Don't use logging for this, use Performance Counters instead. The runtime impact of performance counters is minor and you can simple have them always on. To collect and monitor the performance, you can rely on the existing performance counters infrastructure (perfmon.exe, logman.exe, relog.exe etc).
I personally use XML and XSLT to generate the counters. I can then decorate all my code with performance counters tracking functions being run, average call duration time, number of executions, rate of executions per second and so on and so forth. Good choice of counters will give an immediate, accurate, performance picture much faster than logging can. While logging can give more insight on certain event paths (ie. order of events that lead to certain state), logging can seldom be 'always on' as the impact on performance is significant, not only on performance but most importantly on concurrency as most existing logging infrastructures add contention.
This is not a job for logging. It's a job for a profiler.
Try one of these:
JetBrains' dotTrace - http://www.jetbrains.com/profiler/index.html
Red-Gate ANTS - http://www.red-gate.com/products/ants_profiler/index.htm
Automated QA's AQTime - http://www.automatedqa.com/products/aqtime/index.asp
While I haven't (yet) tried it for myself, it may be worth looking at Gibraltar which can be used with PostSharp to put declarative performance logging into your code.
When dealing with problems like this I try and not add any extra headache by manually adding logging / tracing & timing into the application itself. If all you want is to tune the application then I suggest getting a profiler which will show you what areas of code are an issue. I recommend Red-Gate's Ant's Profiler.

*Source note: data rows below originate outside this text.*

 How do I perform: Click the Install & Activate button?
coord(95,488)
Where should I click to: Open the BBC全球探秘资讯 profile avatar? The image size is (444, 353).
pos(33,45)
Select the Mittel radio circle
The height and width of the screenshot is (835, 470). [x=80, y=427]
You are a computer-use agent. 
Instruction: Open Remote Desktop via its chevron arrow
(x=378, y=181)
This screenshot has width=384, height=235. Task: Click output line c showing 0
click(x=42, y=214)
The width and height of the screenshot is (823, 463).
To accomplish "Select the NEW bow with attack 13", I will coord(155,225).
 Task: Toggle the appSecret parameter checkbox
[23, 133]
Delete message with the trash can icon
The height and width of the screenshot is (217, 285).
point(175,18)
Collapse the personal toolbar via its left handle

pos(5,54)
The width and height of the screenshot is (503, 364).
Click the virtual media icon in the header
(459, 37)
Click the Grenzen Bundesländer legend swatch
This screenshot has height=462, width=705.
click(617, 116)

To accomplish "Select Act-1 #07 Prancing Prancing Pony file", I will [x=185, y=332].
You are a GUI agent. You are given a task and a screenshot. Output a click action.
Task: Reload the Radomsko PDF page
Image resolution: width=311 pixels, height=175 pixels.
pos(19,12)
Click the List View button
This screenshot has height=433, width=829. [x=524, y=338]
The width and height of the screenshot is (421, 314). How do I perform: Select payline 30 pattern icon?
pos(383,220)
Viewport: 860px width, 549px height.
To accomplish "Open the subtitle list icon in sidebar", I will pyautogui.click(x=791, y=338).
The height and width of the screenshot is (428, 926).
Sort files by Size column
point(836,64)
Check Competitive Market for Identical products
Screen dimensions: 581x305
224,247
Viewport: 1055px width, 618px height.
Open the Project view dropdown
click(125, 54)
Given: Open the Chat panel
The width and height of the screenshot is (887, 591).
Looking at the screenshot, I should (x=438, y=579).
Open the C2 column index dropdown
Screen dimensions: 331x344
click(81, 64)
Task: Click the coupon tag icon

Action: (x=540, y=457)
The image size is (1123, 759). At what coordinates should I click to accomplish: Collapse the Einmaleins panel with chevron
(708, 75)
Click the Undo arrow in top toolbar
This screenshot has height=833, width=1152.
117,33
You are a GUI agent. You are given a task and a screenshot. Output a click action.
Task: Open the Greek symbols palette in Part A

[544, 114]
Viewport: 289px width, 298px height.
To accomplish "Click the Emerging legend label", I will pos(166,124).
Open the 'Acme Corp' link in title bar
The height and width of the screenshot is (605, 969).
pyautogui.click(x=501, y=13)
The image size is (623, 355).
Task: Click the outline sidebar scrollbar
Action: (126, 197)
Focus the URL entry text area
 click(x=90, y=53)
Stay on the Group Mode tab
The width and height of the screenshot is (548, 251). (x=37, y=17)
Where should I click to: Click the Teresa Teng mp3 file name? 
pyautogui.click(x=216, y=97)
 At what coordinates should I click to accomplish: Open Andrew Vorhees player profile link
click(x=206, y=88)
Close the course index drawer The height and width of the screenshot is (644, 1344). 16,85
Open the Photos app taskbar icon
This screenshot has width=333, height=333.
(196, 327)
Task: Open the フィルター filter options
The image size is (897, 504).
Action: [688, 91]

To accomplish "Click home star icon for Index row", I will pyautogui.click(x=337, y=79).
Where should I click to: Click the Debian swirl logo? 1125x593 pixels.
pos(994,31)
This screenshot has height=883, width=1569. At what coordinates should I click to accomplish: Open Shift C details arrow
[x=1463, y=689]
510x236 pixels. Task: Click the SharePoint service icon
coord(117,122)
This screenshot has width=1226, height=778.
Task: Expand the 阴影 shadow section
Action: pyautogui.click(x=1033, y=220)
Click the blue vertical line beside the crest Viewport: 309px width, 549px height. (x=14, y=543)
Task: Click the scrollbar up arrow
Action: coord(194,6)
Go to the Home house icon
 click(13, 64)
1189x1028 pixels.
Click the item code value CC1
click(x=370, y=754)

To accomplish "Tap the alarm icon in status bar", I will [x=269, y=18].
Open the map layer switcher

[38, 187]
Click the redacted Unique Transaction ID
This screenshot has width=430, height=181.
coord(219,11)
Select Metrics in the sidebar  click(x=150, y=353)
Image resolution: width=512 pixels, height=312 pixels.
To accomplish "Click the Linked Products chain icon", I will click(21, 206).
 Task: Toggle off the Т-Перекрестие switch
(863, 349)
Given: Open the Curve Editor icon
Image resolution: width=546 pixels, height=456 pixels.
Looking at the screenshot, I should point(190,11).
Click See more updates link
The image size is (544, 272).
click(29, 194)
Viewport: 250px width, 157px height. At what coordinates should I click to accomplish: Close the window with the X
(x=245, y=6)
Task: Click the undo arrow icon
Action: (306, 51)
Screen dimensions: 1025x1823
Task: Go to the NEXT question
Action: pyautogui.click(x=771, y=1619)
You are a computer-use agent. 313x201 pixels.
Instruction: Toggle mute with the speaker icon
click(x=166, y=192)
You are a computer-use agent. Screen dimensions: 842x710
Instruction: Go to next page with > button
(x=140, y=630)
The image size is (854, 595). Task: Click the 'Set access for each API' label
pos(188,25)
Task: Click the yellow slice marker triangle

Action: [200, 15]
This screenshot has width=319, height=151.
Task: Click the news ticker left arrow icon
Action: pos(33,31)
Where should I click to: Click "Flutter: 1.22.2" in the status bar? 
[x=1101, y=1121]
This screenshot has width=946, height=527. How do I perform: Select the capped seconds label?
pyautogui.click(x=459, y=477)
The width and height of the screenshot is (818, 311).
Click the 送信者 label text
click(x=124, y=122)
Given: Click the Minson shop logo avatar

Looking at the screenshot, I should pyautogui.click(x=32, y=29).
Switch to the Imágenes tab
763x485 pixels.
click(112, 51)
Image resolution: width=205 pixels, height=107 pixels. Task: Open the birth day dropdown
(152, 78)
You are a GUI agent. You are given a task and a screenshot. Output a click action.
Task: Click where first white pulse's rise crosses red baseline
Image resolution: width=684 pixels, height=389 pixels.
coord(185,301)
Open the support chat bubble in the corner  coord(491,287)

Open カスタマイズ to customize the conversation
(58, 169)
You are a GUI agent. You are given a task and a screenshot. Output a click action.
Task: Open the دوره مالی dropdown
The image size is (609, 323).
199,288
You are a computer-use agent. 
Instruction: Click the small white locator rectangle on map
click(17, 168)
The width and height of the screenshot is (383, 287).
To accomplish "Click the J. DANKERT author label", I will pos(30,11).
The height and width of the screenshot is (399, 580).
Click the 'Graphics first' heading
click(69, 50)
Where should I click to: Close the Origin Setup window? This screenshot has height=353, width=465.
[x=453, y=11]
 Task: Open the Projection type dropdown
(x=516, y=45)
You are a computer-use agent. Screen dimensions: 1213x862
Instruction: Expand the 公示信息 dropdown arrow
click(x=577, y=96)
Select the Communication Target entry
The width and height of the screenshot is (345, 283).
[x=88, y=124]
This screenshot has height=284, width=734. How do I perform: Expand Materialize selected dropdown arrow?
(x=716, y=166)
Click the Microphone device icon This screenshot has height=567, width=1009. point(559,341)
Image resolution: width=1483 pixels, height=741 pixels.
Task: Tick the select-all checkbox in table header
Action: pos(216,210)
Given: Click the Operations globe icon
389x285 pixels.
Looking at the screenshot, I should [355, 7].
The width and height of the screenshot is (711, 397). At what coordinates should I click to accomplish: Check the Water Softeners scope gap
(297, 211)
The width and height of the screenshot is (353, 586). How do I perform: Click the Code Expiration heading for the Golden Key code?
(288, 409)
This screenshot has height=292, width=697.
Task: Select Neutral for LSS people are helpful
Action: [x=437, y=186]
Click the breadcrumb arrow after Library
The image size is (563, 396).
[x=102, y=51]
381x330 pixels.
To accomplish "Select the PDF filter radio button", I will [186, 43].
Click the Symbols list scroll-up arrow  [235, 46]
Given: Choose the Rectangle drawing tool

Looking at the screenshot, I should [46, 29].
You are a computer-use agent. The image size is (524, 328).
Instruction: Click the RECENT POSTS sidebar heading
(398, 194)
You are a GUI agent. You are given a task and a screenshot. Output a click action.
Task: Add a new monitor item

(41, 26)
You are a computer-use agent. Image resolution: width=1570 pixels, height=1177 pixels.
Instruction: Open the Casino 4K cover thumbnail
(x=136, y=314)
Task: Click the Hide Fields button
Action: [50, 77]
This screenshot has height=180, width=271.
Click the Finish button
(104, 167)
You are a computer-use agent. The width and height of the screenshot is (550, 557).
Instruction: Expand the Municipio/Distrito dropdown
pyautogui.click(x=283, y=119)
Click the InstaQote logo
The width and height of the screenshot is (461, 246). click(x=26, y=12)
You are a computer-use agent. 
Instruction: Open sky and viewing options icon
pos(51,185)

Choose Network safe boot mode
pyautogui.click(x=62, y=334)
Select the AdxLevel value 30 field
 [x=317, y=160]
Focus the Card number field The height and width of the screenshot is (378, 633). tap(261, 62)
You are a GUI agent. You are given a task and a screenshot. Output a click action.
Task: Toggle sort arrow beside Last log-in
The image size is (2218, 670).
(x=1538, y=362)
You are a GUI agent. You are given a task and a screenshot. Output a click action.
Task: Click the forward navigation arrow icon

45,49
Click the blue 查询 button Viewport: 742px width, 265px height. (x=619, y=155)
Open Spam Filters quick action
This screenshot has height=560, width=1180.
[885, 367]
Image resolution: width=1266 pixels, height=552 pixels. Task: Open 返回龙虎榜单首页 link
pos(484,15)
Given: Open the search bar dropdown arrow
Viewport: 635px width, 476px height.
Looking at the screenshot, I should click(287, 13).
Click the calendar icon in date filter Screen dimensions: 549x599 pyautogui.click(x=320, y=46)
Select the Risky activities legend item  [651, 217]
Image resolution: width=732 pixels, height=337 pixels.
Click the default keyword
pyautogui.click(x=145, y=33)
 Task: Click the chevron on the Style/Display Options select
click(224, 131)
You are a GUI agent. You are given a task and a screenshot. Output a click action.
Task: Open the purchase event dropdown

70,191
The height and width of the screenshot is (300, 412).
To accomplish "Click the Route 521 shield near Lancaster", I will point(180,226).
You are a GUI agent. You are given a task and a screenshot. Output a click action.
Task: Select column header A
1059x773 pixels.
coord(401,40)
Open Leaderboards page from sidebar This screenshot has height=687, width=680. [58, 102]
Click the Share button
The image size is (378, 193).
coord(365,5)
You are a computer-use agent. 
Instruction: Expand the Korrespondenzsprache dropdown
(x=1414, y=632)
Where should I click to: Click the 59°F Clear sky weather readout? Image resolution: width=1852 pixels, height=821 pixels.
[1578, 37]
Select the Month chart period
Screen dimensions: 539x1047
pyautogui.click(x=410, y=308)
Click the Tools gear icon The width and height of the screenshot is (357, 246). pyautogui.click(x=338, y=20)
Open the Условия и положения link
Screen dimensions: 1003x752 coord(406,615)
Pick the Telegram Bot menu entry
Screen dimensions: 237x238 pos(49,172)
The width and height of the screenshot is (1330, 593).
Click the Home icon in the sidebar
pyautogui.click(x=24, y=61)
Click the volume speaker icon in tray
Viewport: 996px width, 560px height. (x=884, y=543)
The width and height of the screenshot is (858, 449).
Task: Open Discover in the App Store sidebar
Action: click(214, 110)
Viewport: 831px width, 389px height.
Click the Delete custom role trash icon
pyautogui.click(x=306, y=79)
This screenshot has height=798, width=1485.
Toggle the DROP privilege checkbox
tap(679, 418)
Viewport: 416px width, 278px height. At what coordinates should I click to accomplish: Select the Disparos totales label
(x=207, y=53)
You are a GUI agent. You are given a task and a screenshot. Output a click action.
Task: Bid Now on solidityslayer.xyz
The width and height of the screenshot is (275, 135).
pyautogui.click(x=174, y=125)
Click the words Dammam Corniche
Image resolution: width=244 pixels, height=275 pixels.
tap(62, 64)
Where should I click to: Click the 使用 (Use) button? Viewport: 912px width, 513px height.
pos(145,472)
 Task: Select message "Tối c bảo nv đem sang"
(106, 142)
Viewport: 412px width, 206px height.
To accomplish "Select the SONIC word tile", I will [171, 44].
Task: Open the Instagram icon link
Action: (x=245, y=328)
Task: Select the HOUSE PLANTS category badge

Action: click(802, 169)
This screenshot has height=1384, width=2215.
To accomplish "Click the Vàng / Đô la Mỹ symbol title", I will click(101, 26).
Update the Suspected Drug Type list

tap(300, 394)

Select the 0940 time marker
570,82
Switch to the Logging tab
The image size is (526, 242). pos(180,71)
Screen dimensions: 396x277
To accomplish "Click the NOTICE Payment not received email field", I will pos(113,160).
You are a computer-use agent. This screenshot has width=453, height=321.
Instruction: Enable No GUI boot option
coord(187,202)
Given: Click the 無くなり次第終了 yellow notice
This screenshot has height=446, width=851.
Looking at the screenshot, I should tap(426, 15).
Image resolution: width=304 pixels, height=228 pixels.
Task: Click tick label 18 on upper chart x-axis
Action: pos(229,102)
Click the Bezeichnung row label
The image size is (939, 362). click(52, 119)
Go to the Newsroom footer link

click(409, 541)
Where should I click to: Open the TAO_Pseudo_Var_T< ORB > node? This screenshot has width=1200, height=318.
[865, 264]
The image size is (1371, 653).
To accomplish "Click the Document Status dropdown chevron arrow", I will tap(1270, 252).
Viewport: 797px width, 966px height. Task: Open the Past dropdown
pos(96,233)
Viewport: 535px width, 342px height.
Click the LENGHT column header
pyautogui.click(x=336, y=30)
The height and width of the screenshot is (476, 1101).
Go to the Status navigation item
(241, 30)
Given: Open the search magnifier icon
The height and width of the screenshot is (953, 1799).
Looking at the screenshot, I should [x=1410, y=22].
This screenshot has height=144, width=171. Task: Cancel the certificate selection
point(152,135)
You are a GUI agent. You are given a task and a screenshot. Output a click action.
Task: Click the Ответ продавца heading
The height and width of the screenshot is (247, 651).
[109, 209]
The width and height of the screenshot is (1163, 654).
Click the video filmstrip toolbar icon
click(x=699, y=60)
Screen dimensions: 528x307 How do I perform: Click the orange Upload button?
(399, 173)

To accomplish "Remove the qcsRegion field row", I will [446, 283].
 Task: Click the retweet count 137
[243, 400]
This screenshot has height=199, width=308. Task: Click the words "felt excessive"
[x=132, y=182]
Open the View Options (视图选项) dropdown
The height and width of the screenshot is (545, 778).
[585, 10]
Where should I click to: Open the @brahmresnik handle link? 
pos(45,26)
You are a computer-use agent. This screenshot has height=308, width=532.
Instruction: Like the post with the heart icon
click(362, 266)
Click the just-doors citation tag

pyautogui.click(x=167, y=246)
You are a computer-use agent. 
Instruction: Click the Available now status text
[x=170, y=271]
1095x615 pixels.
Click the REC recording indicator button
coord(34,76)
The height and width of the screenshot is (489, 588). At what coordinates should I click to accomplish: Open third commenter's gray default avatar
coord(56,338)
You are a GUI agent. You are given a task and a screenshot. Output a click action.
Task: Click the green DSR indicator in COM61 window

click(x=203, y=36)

Now if you want to collect statistics for monitoring or trending purposes then a profiler is not the right tool. I have had success using PerformanceCounters which let's many third party tools pull the performance information out of the application.
So what are you trying to do solve performance problems or monitor to ensure you catch a performance problem before it becomes severe?
EDIT
Based on your comment, I would look at using performance monitors around critical sections of code, timing how long it took to complete an operation. Then you can use the built in performance monitoring tools, or any number of third party tools to monitor and trend the stats.
SQL Server keeps track of some things for you, so try running some of these queries on your system:
Wayback Machine: Uncover Hidden Data to Optimize Application Performance
here is an example from the link:
--Identifying Most Costly Queries by I/O
SELECT TOP 10
[Average IO] = (total_logical_reads + total_logical_writes) / qs.execution_count
,[Total IO] = (total_logical_reads + total_logical_writes)
,[Execution count] = qs.execution_count
,[Individual Query] = SUBSTRING (qt.text,qs.statement_start_offset/2,
(CASE WHEN qs.statement_end_offset = -1
THEN LEN(CONVERT(NVARCHAR(MAX), qt.text)) * 2
ELSE qs.statement_end_offset END - qs.statement_start_offset)/2)
,[Parent Query] = qt.text
,DatabaseName = DB_NAME(qt.dbid)
FROM sys.dm_exec_query_stats qs
CROSS APPLY sys.dm_exec_sql_text(qs.sql_handle) as qt
ORDER BY [Average IO] DESC;
the link contains many queries including ones for: Costly Missing Indexes, Logically Fragmented Indexes, Identifying Queries that Execute Most Often , etc...
I would start would diagnosing what is the real cause for the perf issue? Is it CPU, Memory, Disk or IO. This can be identified by few perfmon counters.
For example Linq2SQL uses Sync I/O which could be a big bottleneck for scalability. Because it uses Sync I/O windows threads get blocked and requests would end up waiting. This is usual suspect and might not be true. Here is an MSDN article how sync I/O could affect scalability.
If CPU is an issue then the next question is application CPU bound? Then you could use one of the profilers like mentioned above. Also look for time spent on GC perfmon counter that is another usual suspect?